Since the 1970s Camilo Vergara has been traveling across the United States photographing and thus documenting hand-painted murals of Dr. Martin Luther King Jr. as they appeared on the walls of establishments such as car repair shops, barbershops, and fast food restaurants in city streets and alley ways. The folk art portraits have expressed how the inner-city residents saw the slain civil rights leader—at times a statesman, a hero, a visionary, or a martyr. Vergara also discovered that these images were often based on iconic photographs of Dr. King but that, depending upon the neighborhood where they were created, the portraits could take on the likeness of Latinos, Native Americans, or Asians.
Vergara remarked about his work that “most murals and street portraits of Dr. King are ephemeral. Paint fades, businesses change hands and neighborhood demographics shift.
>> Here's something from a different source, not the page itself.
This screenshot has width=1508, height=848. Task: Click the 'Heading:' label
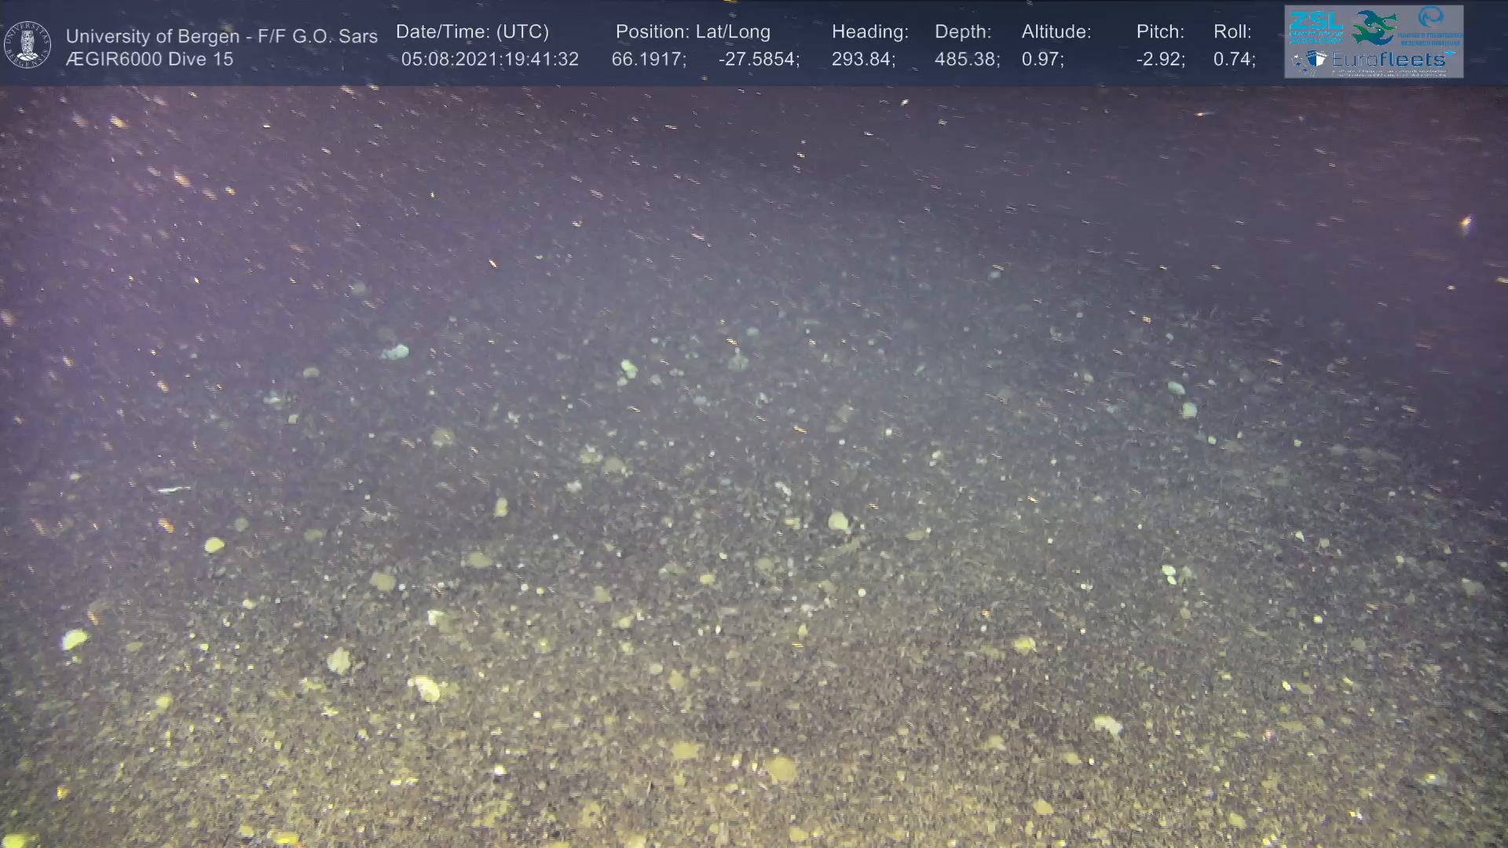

Gradually, images reflecting the culture and values of poor communities are lost….Often, my photographs are the only lasting record of these public works of art.” This exhibition offers the opportunity to study the manner in which Martin Luther King, Jr. has reached into the hearts of artists from New York to Los Angeles, Chicago to Detroit, and how the artists’s images have depicted the soul of the great civil rights leader in a manner that reaches out to communities nation-wide.
Camilo Vergara will donate all of the works in The Dream Continues: Photographs of Martin Luther King Murals by Vergara to the New-York Historical Society after the close of the exhibition.